___ Supplied data ___

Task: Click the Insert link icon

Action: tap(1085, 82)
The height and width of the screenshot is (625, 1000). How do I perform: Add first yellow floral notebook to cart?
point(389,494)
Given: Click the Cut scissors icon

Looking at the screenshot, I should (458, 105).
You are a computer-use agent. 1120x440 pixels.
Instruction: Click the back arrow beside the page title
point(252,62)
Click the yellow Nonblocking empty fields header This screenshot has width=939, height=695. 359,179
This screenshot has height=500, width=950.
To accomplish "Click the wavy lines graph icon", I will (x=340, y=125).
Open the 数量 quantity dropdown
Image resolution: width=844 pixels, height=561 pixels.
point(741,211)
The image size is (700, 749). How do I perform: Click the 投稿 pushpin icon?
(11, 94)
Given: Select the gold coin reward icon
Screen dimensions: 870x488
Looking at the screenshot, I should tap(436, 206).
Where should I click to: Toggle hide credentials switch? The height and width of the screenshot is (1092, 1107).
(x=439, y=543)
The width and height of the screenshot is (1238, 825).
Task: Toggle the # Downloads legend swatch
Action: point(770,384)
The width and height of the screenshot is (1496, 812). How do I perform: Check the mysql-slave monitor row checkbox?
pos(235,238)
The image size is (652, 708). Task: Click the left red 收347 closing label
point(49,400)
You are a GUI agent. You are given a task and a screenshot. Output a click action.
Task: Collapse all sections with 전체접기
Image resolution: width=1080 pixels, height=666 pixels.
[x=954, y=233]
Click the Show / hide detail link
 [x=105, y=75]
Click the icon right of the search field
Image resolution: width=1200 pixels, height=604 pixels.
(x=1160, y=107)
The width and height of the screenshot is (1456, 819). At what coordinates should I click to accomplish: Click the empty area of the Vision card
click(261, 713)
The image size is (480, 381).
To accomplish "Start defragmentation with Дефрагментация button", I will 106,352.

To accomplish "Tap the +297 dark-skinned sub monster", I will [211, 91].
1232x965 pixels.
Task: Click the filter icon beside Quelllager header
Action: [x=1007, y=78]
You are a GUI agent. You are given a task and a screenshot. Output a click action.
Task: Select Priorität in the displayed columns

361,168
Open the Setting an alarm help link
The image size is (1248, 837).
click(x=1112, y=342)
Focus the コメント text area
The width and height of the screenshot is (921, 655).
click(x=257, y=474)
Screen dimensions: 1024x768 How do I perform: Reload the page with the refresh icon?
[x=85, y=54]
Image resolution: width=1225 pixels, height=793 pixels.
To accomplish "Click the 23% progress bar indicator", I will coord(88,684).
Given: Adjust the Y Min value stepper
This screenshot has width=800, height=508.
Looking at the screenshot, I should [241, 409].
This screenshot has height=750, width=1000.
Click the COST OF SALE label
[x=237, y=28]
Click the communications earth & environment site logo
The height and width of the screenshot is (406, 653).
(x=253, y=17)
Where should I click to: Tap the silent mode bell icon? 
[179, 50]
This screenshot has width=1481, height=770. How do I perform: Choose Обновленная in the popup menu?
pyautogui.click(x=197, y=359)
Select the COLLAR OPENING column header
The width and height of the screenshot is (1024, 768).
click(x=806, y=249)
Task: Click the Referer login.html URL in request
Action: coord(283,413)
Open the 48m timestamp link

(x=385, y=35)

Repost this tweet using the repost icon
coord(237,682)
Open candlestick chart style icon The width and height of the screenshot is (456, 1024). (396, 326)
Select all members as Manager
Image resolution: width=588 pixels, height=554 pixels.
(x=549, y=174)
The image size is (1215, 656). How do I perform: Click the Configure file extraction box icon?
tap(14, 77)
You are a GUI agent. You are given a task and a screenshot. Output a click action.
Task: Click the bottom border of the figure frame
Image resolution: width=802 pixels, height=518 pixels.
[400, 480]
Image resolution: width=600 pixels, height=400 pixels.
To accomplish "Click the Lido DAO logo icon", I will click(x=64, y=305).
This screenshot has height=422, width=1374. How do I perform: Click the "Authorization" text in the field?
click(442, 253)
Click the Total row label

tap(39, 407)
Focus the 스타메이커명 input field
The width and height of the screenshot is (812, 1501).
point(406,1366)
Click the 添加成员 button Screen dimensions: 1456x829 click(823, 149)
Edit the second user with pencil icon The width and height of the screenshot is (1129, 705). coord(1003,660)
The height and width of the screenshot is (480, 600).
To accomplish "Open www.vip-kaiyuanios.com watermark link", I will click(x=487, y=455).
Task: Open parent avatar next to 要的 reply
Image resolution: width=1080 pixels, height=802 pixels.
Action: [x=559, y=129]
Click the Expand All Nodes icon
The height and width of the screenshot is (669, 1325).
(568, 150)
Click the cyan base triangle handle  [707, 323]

___

● Problem to solve: How many lines in the records contain the string "button"? Give the number by itself.

● Completed task: 2